REQUIREMENT >> Your task is to repeat exactly the lines from the one with "The width and" through the end of the records, both included; please leave the pictures out.
+===+
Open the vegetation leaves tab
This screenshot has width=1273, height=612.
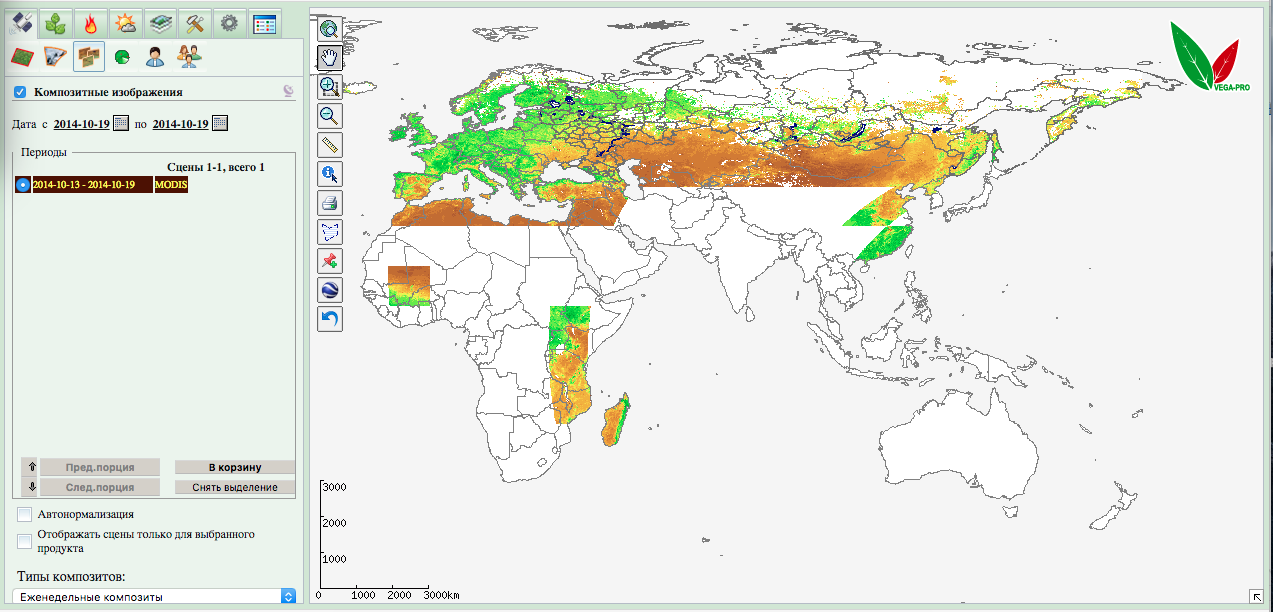57,22
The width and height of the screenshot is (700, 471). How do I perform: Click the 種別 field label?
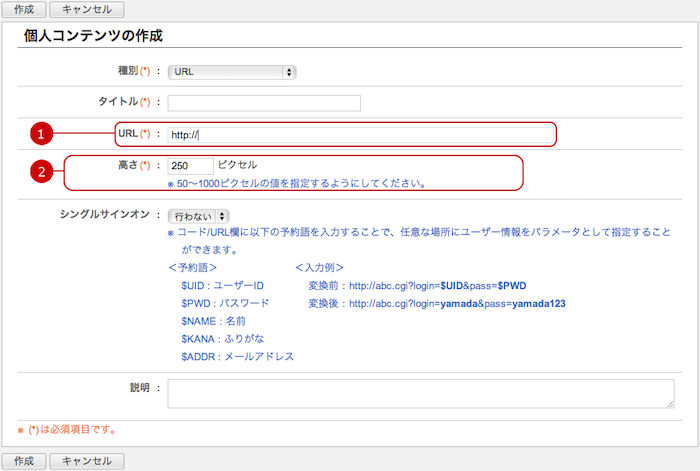coord(128,72)
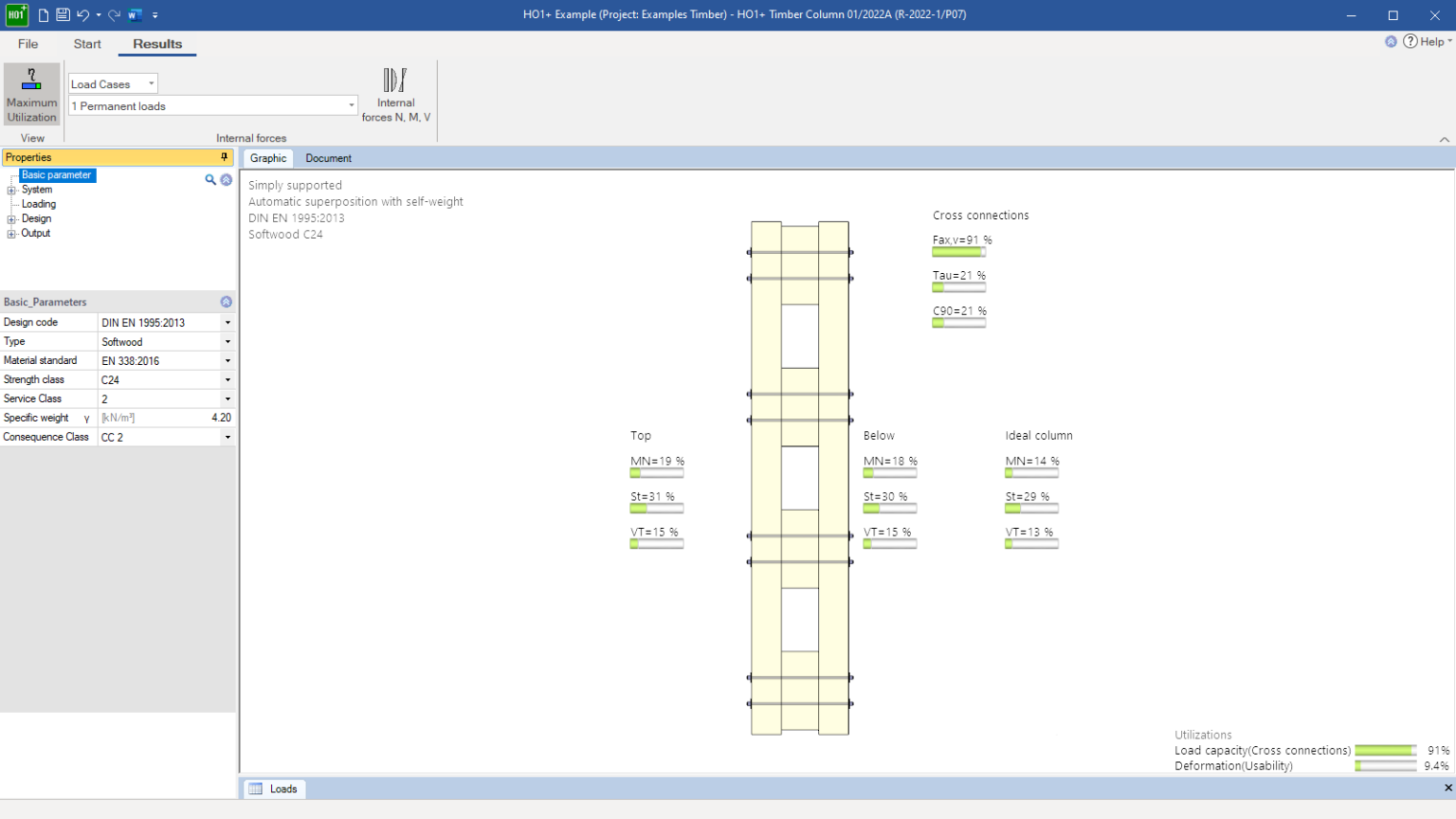Click the Fax,v=91% utilization bar
This screenshot has width=1456, height=819.
(958, 251)
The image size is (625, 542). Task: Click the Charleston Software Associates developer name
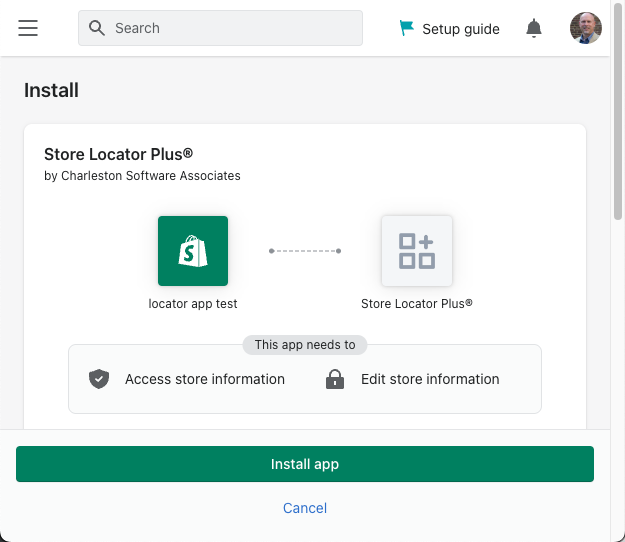point(151,176)
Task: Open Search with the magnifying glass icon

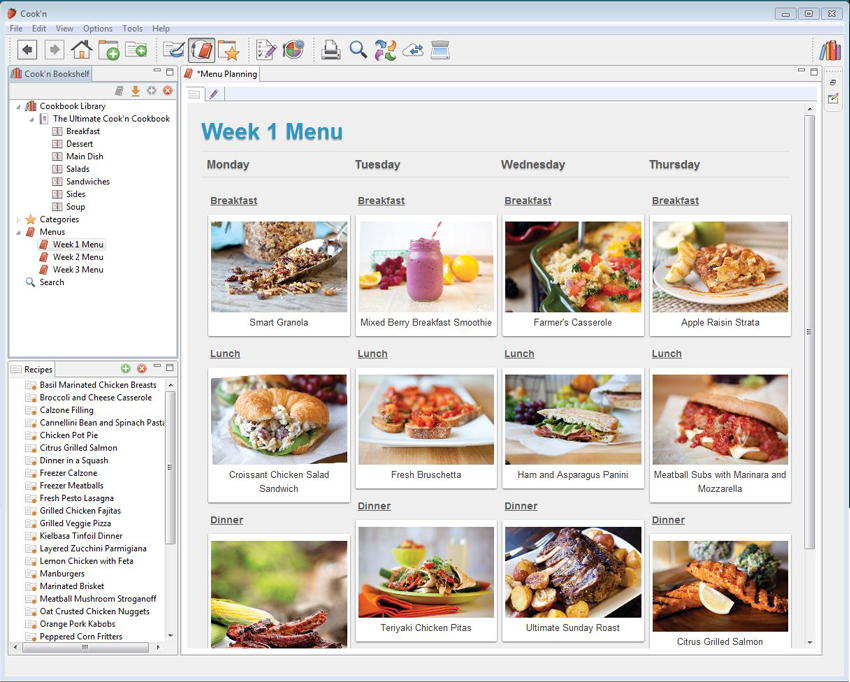Action: 358,50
+===+
RESPONSE >>
The width and height of the screenshot is (700, 471). How do I perform: Click the 種別 field label?
coord(128,72)
Click the Fax,v=91% utilization bar
This screenshot has width=1456, height=819.
(958, 251)
The image size is (625, 542). Task: Click the Charleston Software Associates developer name
point(151,176)
Task: Open Search with the magnifying glass icon

Action: 358,50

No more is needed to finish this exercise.